--- start of DATA LINES ---

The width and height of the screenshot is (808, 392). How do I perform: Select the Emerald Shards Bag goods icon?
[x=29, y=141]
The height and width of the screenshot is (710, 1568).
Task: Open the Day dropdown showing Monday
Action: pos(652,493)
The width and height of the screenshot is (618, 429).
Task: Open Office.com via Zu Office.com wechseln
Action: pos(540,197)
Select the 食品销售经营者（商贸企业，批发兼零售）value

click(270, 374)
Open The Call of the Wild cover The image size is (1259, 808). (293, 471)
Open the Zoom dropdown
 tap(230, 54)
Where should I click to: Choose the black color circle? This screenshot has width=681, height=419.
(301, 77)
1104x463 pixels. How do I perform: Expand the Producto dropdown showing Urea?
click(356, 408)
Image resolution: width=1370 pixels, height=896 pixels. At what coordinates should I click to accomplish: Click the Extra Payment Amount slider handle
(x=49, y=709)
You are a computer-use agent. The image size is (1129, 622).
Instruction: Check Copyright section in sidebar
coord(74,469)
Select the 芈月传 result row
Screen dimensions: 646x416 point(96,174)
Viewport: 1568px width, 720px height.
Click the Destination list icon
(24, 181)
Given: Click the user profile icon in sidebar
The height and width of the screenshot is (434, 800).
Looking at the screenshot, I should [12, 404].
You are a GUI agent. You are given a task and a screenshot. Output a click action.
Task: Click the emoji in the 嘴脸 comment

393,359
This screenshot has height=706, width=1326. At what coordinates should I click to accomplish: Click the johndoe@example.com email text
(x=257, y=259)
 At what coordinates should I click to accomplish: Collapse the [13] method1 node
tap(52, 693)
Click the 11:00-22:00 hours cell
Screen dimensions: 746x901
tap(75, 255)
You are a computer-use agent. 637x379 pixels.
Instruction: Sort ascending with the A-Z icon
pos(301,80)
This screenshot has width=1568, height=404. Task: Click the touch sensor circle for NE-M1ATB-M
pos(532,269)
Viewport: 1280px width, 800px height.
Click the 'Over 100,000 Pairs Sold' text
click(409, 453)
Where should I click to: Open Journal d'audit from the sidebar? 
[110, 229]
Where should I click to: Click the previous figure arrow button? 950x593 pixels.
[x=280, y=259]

--- end of DATA LINES ---

- WHAT THE TASK ASKS: Copy out the part of the listing that opens with the line containing "Viewport: 1280px width, 800px height." and closes with the listing's last line, including the requests. Scale every coordinate in the answers by 1.25 and round each to a whole number with halves going up, while leaving all other numbers unchanged.

- ANSWER TO THIS TASK:
Viewport: 1280px width, 800px height.
Click the 'Over 100,000 Pairs Sold' text
click(511, 566)
Where should I click to: Open Journal d'audit from the sidebar? 
[138, 286]
Where should I click to: Click the previous figure arrow button? 950x593 pixels.
[x=350, y=324]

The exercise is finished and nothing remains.